Дарья дрогнула чем-то в себе, как вздрагивает крепко захмелевшая или сморенная работой баба, и долго смотрела на брата с улыбкой утопленницы:
— На то и война. Нынче уж и не чаем дождаться.
— Мужа-то дождалась, — выжал Гришка.
— А на что мне он, муж? Нешто зараз навовсе вернулся? На хозяйство теперича встанет либо, могет быть, в генералы его произвели — всех нас в Новый Черкасск отвезет? Или что же, прогнали вы красных? Прикончили кровопролитию?
— Погонишь их — такую пропастишшу. Ить целая Россия подпирает.
— Да я уж не жалуюсь, — ответила Дарья с пристывшей к губам мертвецки-блаженной улыбкой, — да только ить и радоваться не из чего. Надолго ли пришли, освободители?
— Теперь уж гадай, — ответил Колычев с мучительным осклабом. — Прошлым летом-то гнали их — думали, уж навсегда, а теперь оно вишь как: то мы их, то они нас обратно. Я, ить, Дарья, в плену побывал — да у нашего Ромки. Такого нагляделся, что ажник захотелось скрозь землю провалиться. Эх, думаю, мне бы, как суслику, в норку. Я зараз кем угодно проживать согласен — хучь навозным жуком, хучь гадюкой. Что ж, думаешь, охота воевать? Петра-то на моих глазах он сам, Леденев, и срубил, и что же ты думаешь: мне б зараз до горла его дорываться, зарок себе дать, что счет подведу, а я не хочу. Уморился душой. Давно бы уже дезертировал, да куда нам деваться от своей же земли? Зараз и замириться бы с красными, а как же нам теперича друг дружке руки протянуть? Вот я-то, положим, согласный, хучь он и брата нашего убил, а сам он, Леденев, простит нам жененку свою?..
— Ну, как пережили? — насильно кашлянув, сказал Матвей, когда Григорий встал и пошел за Максимкою к дому.
— Живые, как видишь, — ответила Дарья, глядя перед собой.
— Отца-то будто арестовывали, Максимка сказал.
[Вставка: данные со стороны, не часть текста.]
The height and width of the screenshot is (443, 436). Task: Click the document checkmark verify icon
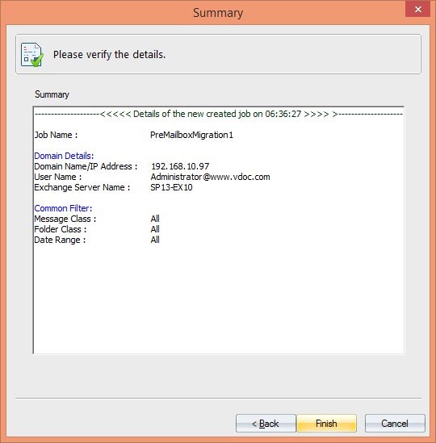(x=32, y=55)
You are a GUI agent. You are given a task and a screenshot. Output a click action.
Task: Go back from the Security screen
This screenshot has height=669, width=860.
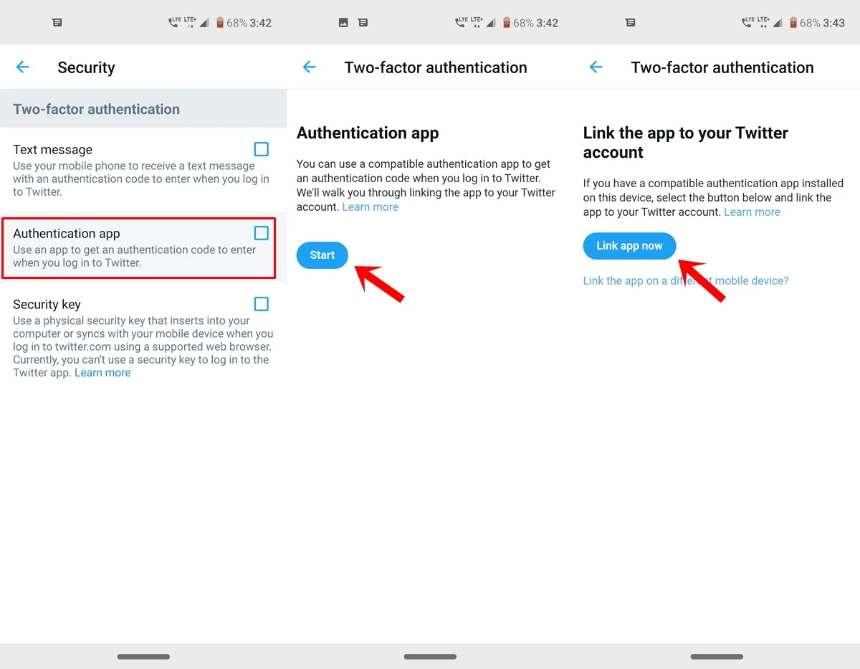[x=23, y=67]
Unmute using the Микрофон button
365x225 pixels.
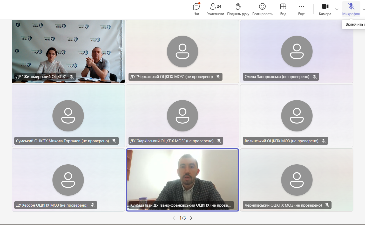[351, 9]
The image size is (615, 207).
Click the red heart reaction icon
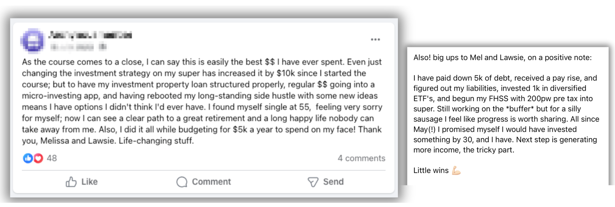click(38, 158)

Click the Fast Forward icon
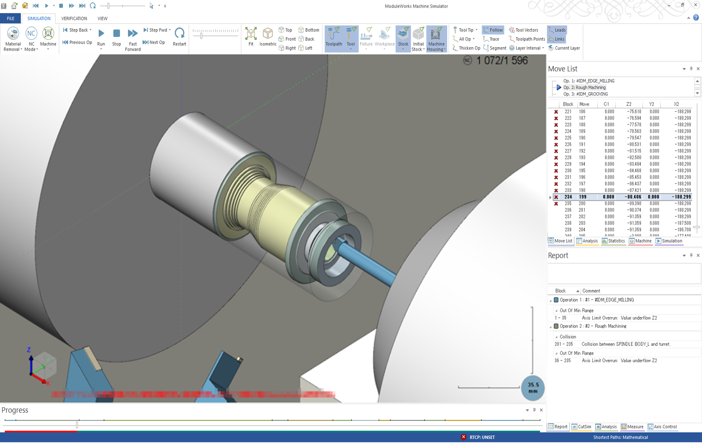point(132,34)
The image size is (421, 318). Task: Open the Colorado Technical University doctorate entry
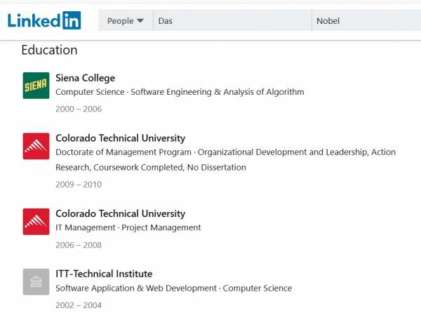(120, 138)
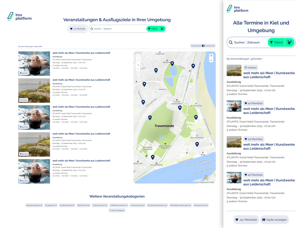Click the Zeitraum field in desktop search bar

tap(108, 29)
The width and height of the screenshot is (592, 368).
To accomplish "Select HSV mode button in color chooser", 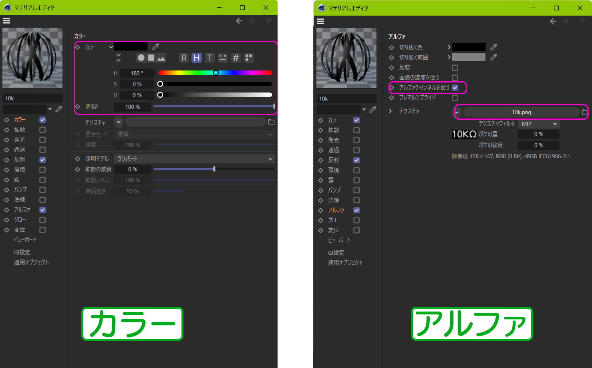I will [x=197, y=58].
— Мирону спасибо скажи — через него и уцелели. Да, кубыть, через Ромку ишо.
— Это как?
— А вот так. Переправиться-то не успели. Какие стояли у нас казаки, сами дюже хотели спасаться — все баркасы захапали и сбегли на тот берег. Тут-то я и надумала к Стешке прибиться. Указали, конечно, на нас дорогие соседи — вот, мол, первая контра. Пришли они за нами к Стешке — комиссар при нагане, весь в коже. «Достукался, станичный атаман, — батяне-то. — По третьей категории тебя». Тут-то я и кричу волчьим голосом: «Да какая ж мы контра? Про Мирона Халзанова слышали? Не он ли у вас самый отменитый комиссар? А нам и сын, и муж, и деверь, и отец. Да мы от белых только чудом не расстреляны». — «А ты, — мне говорят, — к нему не прислоняйся, у самой-то муж белая сволочь, офицер, золотые погоны. Слыхали мы и об его геройствах». — «А он мне, — говорю, — не муж. Пущай пропадет, разнелюбый. Леденев мне люб, Ромка — про такого слыхали? Проклятый царизм меня замуж пихнул, живьем тут гнила, без залетушки, а революция нас с ним обратно повенчала. Так он, ежли узнает, что меня заобидели, вас не то что по третьей, а страшно подумать, по какой категории пустит».
— Ну спасибо, жена, — засмеялся Матвей, — отреклась от меня, прокляла. Ромку вспомнила.
— А когда смерть в глазах, хучь черта полюбишь. Асю-то помню, — кивнула на их, халзановский, баз, и он с резнувшей сердце болью ощутил, что жизнь их никогда не станет прежней, что вот тут, меж сараями, распинали живую леденевскую душу, и родная земля так и будет хранить отголосок последнего вскрика — зачумленное место, да и где нынче сыщешь другое?
— Вот ить как, — усмехнулся он с горечью. — До нитки его, Ромку, обобрал, по куску у него сердце вырвал, а он меня всю жизнь спасает да зараз, выходит, и вас — одним своим именем. Что ж, так и отпустили красные?
— Батяню-то? А какой из него теперь враг? Его уж хучь казни, хучь милуй — все одно. Так-то из тигулевки и выкинули. Уж не знаю, подымется ли. Через Мирона-то и высох сердцем, за жизню вовсе перестал держаться — да и кому она теперь нужна, такая жизнь? Детишкам, и тем… Взяли с нас реквизицию — коней свели, быков. Корову стельную и ту забили. Поросенка оставили да ишо пару ярок, а что сверху, то, мол, нажитое от чужого труда. А зараз же, однако, вон, на Стешкино хозяйство встанем — она с сыновьями за красными в отступ ушла, не захотела третий раз вас дожидаться… Ты-то, может, привез нам чего, а, кормилец? С нас красные тянут, а ты б обратно с мужиков — хучь хлебом, хучь одежей. Мы нынче не гордые — возьмем и награбленное… А бритый-то чего — неужто тиф? — приметила неистощимо жадным взглядом и тотчас же непроизвольно прикоснулась к его голому виску под защитным околышем.